* **TASK GOAL**
Below are entries to examine: work out how many lines contain the word "width", and give only that number.

* **RECORDS PROVIDED**

--------

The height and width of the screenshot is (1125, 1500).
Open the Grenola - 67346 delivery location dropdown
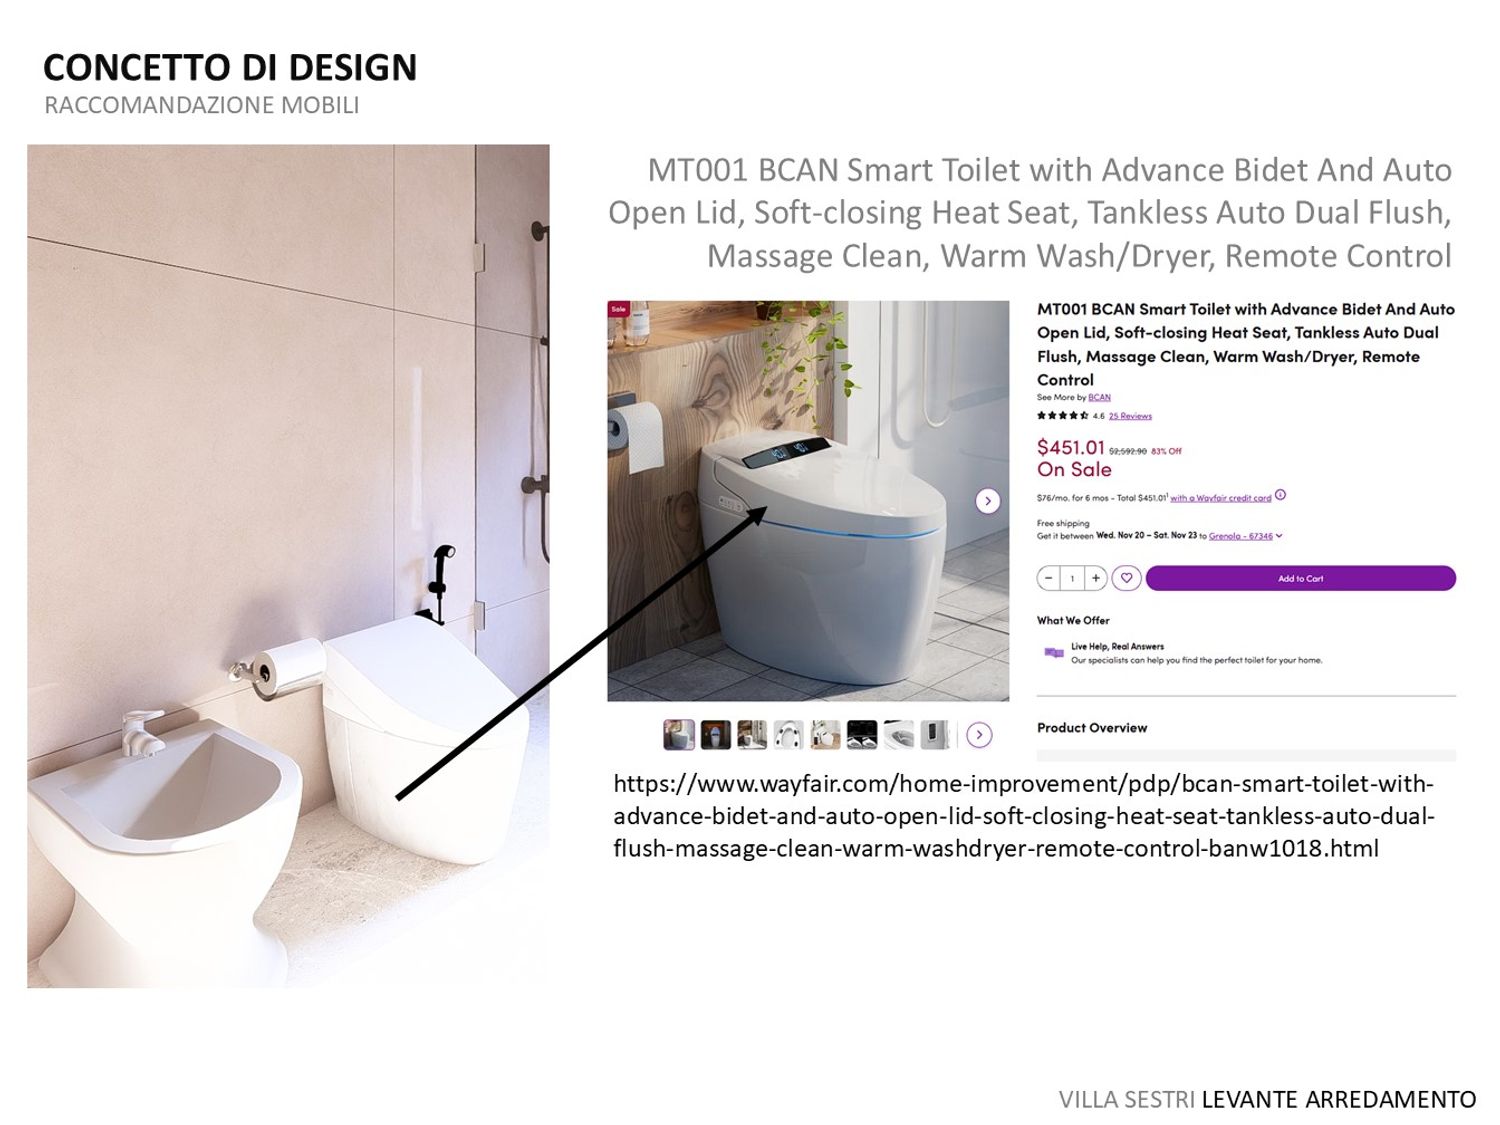1245,536
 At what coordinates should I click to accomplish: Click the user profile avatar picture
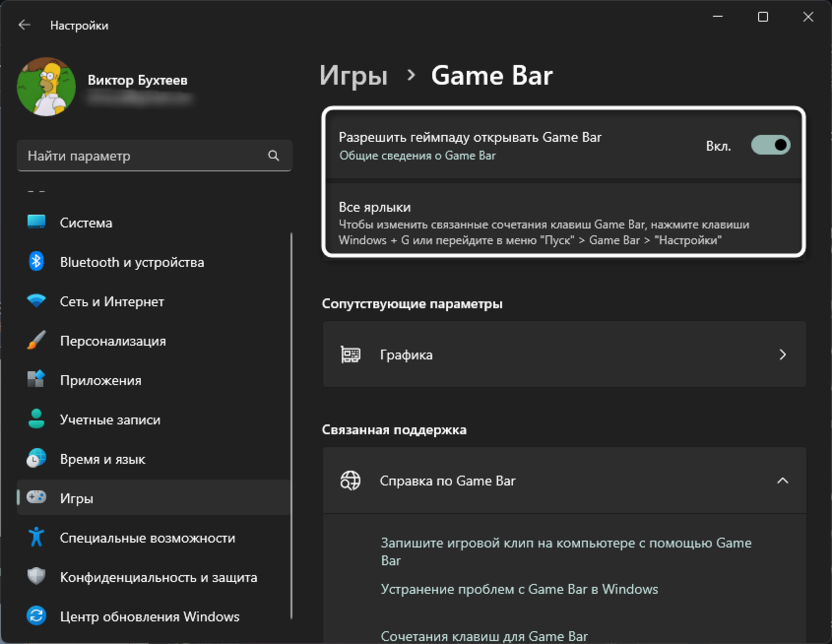46,87
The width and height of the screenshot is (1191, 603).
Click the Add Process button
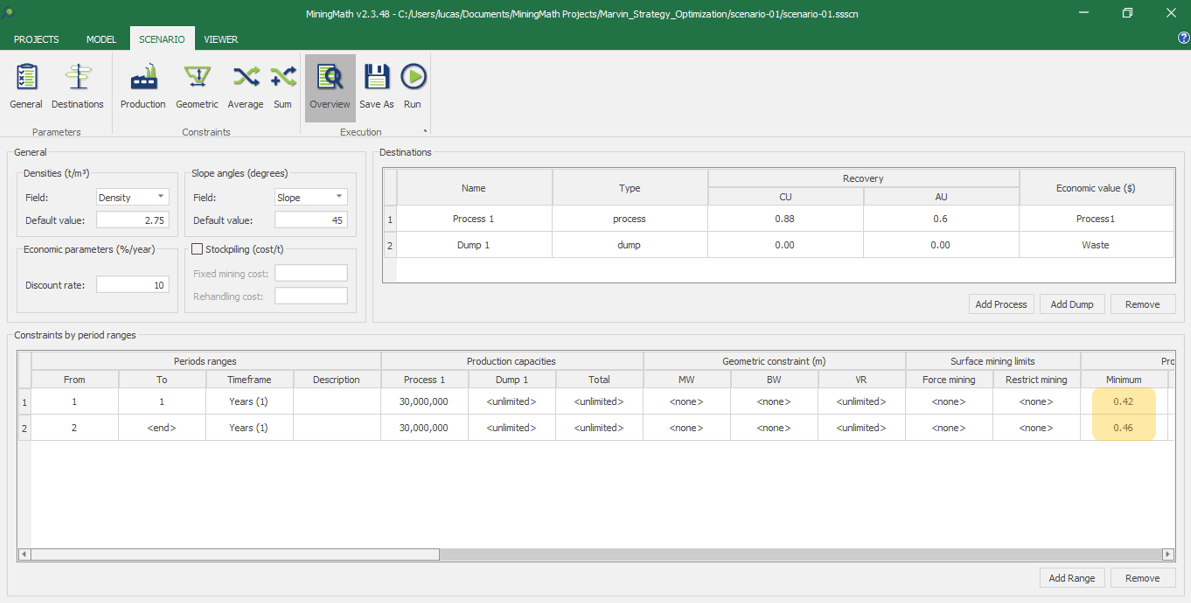point(1001,304)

--------

* **SOLUTION TO THIS PROBLEM**
2